27/11/2008

Mudam-se os tempos...


Ontem a minha avó materna falava-me da 1ª Guerra Mundial. Isso mesmo, a primeira! Ela nasceu em 1908 e quando a guerra terminou tinha 10 anos. Daí ter lembranças bem vivas desses tempos terríveis. Lembra-se de, no dia 4 de Julho, um submarino alemão ter bombardeado - aliás, ressalvou ela, não foram bombas, foram granadas! - a cidade mas que, por falta de pontaria e por acção do Orion, um barco de guerra aqui estacionado, os obuses atingiram antes a Fajã de Cima, que, na altura, era longe, longe da cidade e ficava em pleno campo!
Fiquei a pensar no que será ter 100 anos, ter assistido a tantas guerras, a tanta evolução - do rádio para a televisão para a Internet, dos zepelins para o avião para as aeronaves, da morte por tuberculose para a morte por SIDA, da iluminação a gás para a electricidade para as energias renováveis... tanta, tanta mudança.
Ontem lembrei-me do meu avó paterno, que combateu na 1ª Guerra Mundial, nas trincheiras francesas, e de lá trouxe maleitas e memórias que nunca passaram.
Nós, que vivemos para o imediato, que não temos tempo para fazer um verdadeiro balanço da nossa vida, que queremos sempre mais e mais rápido e mais fácil, que será dito de nós daqui a 50 anos? 100 anos?
Ontem o meu filho fez 16 anos. Sweet sixteen. Para ele, a 1ª Guerra Mundial é uma relíquia das lembranças da bisavó. Uma guerra de carolas, de heróis de BD, de filmes da Disney.
Ontem senti que pertencia a geração nenhuma. Será que estou a ficar velha?

24/11/2008

PSSST!


De flores e peixes
Bem sei que a flor em questão não faz parte dos nossos cenários habituais. Não se encontra à beira da estrada, não pontilha os campos de azul nem cobre encostas de amarelo. Mas existe em profusão. De cor e variante. Chama-se prótea. Exacto. PRÓ-TE-A. Com acento no Ó. Não é proteia, próteia ou quejandos. Se assim fosse, que chamaríamos àquele simpático peixinho de carne branca e sabor tão popular na nossa cozinha? Abróteia? Tinha graça: ó Sr. Luís, prepare-me aí uma abróteiazinha cozida com couve e batata! É de hoje, a abróteia?
Prótea e abrótea assemelham-se apenas no facto de serem palavras esdrúxulas e de terem terminação semelhante. Aliás, quando falamos, é comum colocarmos o som de “i” no meio de sílabas cujos sons vocálicos sejam “e-a”; fica mais fácil. Como “vaguear”, “passear” ou “laurear”. A pevide… ou não.
Então, fica decidido: prótea é o género-tipo de uma planta ornamental da família das proteáceas. Palavra que não deve ser confundida com protéases, algo de muito complexo ligado às enzimas, proteínas e aminoácidos.
Por esse mundo fora, «protea» (à inglesa) pode também ser o nome de um carro criado nos anos 50 ou de uma equipa de críquete, tudo na África do Sul; ou de um asteróide, o 9313 Protea, mais precisamente, lá para os lados da cintura principal.
E o masculino de prótea não é próteo: este é o adjectivo que se usa quando se quer designar algo ou alguém que muda facilmente de opinião ou forma. Digam lá se não seria um epíteto fantástico!

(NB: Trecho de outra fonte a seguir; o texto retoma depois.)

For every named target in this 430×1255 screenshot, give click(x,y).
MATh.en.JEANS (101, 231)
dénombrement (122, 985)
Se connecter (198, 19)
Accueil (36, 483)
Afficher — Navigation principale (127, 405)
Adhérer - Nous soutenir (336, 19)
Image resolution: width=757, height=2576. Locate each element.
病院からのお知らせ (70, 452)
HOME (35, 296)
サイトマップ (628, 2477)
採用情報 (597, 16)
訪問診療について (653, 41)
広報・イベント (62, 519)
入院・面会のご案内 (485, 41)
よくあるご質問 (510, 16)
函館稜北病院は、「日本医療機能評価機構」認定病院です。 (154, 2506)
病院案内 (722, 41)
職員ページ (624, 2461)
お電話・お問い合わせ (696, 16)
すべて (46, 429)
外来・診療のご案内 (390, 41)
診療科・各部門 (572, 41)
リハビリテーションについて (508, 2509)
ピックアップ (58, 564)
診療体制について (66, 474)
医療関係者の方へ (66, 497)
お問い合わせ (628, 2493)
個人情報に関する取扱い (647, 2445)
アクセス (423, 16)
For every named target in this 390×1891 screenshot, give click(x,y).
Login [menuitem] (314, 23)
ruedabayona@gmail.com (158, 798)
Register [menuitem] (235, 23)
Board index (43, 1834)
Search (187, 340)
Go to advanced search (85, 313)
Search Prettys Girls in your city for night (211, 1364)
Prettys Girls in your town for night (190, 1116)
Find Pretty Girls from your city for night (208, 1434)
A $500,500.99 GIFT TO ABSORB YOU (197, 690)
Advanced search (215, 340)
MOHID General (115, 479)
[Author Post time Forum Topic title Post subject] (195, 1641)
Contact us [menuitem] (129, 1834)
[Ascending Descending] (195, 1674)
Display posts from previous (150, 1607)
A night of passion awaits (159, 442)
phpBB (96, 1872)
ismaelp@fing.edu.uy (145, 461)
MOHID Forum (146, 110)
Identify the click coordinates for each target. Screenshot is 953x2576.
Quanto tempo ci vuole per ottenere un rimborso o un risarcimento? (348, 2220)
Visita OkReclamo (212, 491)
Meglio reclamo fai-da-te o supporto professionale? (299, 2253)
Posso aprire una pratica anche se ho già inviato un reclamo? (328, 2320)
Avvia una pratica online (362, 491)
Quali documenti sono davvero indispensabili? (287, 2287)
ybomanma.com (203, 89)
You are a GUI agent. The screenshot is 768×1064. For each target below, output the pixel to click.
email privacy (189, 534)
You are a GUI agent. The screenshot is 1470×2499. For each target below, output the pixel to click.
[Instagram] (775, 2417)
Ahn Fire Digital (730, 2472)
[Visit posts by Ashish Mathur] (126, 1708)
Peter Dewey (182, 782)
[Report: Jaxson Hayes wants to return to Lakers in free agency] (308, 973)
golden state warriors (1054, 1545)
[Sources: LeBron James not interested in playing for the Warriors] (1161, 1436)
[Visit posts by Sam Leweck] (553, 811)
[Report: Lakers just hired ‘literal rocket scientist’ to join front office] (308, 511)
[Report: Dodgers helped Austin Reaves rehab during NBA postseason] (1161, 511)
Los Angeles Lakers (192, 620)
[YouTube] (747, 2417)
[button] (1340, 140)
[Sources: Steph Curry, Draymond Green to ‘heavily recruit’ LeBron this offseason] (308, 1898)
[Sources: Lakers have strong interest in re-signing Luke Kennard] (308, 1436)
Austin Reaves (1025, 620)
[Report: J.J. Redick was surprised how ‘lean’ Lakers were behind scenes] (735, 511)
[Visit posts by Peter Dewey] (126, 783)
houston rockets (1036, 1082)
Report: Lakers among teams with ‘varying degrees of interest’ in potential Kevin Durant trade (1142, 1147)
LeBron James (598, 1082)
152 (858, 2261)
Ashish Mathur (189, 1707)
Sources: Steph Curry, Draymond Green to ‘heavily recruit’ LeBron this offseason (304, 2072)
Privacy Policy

Publicado no Açoriano Oriental de 23 Nov 08

18/11/2008

Açores, um olhar outro

Azores

Great green ships
themselves, they ride
at anchor forever;
beneath the tide

huge roots of lava
hold them fast
in mid-Atlantic
to the past.

The tourists, thrilling
from the deck,
hail shrilly pretty
hillsides flecked

with cottages
(confetti) and
sweet lozenges
of chocolate (land).

They marvel at
the dainty fields
and terraces
hand-tilled to yield

the modest fruits
of vines and trees
imported by
the Portuguese:

a rural landscape
set adrift
from centuries;
the rift

enlarges.
The ship proceeds.
Again the constant
music feeds

an emptiness astern,
Azores gone.
The void behind, the void
ahead are one.

John Updike

Qualquer dia publico aqui a tradução de Jorge de Sena.

17/11/2008

PSSST!

E nos Açores, chove!
Isto de se ser açoriano é realmente muito especial.
Para começar, temos direito a, pelo menos, 3 entradas nos dicionários. Até podem ser 4! Passo a explicar: AÇORIANO com um “i”, pois essa é a grafia mais correcta para o adjectivo que determina a nossa origem; em alguns dicionários ainda se encontra o antigo AÇOREANO, com um “e”, pois até aos anos 20 do séc. XX as duas grafias coexistiam; como variantes menos conhecidas, as entradas AÇORENSE e AÇORENHO.
Mas não é só por isso que somos especiais. Numa época em que as oscilações climáticas mudam a face do planeta, nós temos sempre chuva. Nunca falta água nos Açores. Basta ver os telejornais nacionais. Sim senhores, podem vir aos Açores à vontade, água há sempre, seja para beber, para lavar os dentes, para molhar os pezinhos. Ou para meter a pata na poça. Pudera, numa área de 2.333 km2, no meio do Atlântico, num clima com as nossas características, há-de sempre chover em algum sítio, não é? E se a isso juntarmos o anticiclone, bendito mensageiro de bom tempo, fenómeno invejado nas terras do continente, ainda melhora. Porque eu acho que o nosso anticiclone não influencia apenas o tempo. Também mexe com a disposição. Por exemplo, acham que o Presidente da República tem estado sob a influência de uma frente fria? Sabemos que, durante o inverno, um anticiclone pode criar inversão de temperaturas e manter névoas no ar durante largos dias. No verão, não faço ideia. Com o aquecimento global, tudo é possível.
Mas não nos podemos queixar. Seria muito pior se (segundo rezam as histórias da História), em vez da ave açor, tivessem os navegadores reconhecido o milhafre — seríamos hoje os milhafrenses!
Publicado no Açoriano Oriental a 16 Nov 08

10/11/2008

PSSST!


Dupond e Dupont
Se é uma figura de estilo e linguagem, se é um vício habitual ou se é as duas coisas, a verdade verdadeira é que o pleonasmo veio para ficar para sempre e de vez.
Uf! E para completar esta torrente de pleonasmos, só me faltou colocar a palavra “ambas”. Compunha o ramalhete… para pior! Na verdade, não precisava praticamente de metade das palavras usadas, pois uma figura de estilo ou de linguagem é exactamente igual; um vício tem de ser um hábito ou então não é vício; a verdade é verdadeira; e ficar para sempre ou de vez é o mesmo!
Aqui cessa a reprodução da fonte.